L’attuale situazione di scarsa attenzione è frutto infatti anche di un fallimento delle scienze umane perché, come scrive Pievani “non c’è difesa della natura efficace senza una profonda consapevolezza umanistica; non c’è difesa possibile del futuro umano senza una profonda consapevolezza ecologista”.

Sul tema delle azioni da intraprendere è infine molto interessante il lavoro svolto da Paul Hawken, padre del capitalismo naturale, che ha compilato insieme a un team di 70 scienziati ed economisti un elenco delle soluzioni più efficaci per combattere l’effetto serra. Da questo studio è nato il libro Drawdown (pubblicato lo scorso anno) e il sito di Project Drawdown.

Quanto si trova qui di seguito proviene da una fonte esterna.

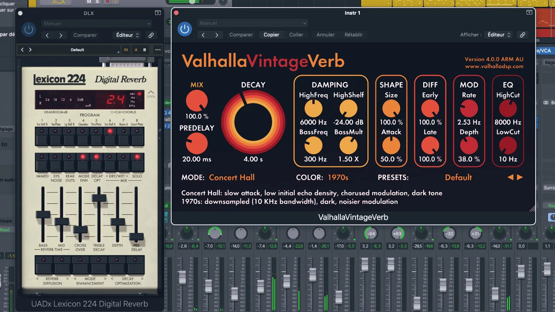This screenshot has height=312, width=555.
Task: Click the window float icon on the Instr 1 header
Action: (529, 13)
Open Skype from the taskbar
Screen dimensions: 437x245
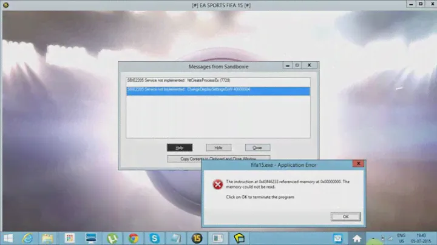[x=154, y=237]
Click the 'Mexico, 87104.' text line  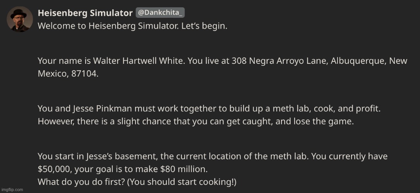coord(68,73)
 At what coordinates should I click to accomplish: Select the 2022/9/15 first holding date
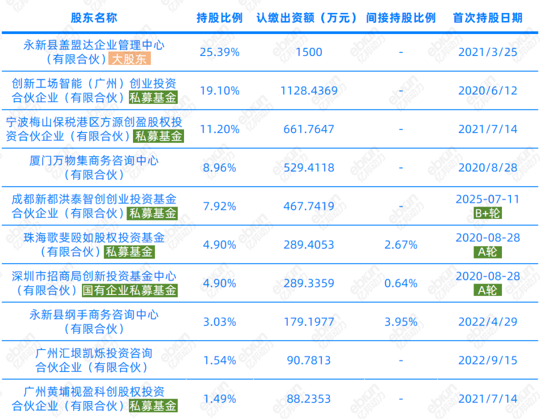coord(488,360)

L’aspetto interessante di questa analisi è che l’educazione delle bambine è in cima alla lista delle azioni contro i cambiamenti climatici, perché facendola avanzare da qui al 2050 avremmo 1,1 miliardi di persone in meno rispetto al trend attuale, con conseguenze positive in termini di minori consumi di risorse. Potrà sembrare una soluzione semplice da attuare, ma serve ricordare che nei Paesi in via di sviluppo una donna su dieci non è mai andata a scuola in tutta la sua vita.

Purtroppo per Safran Foer, l’eliminazione degli sprechi alimentari e la diffusione di una dieta ricca di proteine vegetali invece che animali (ma non completamente vegetariana) sono invece al terzo e quarto posto della graduatoria. Al secondo posto troviamo invece lo sviluppo dell’eolico di terra.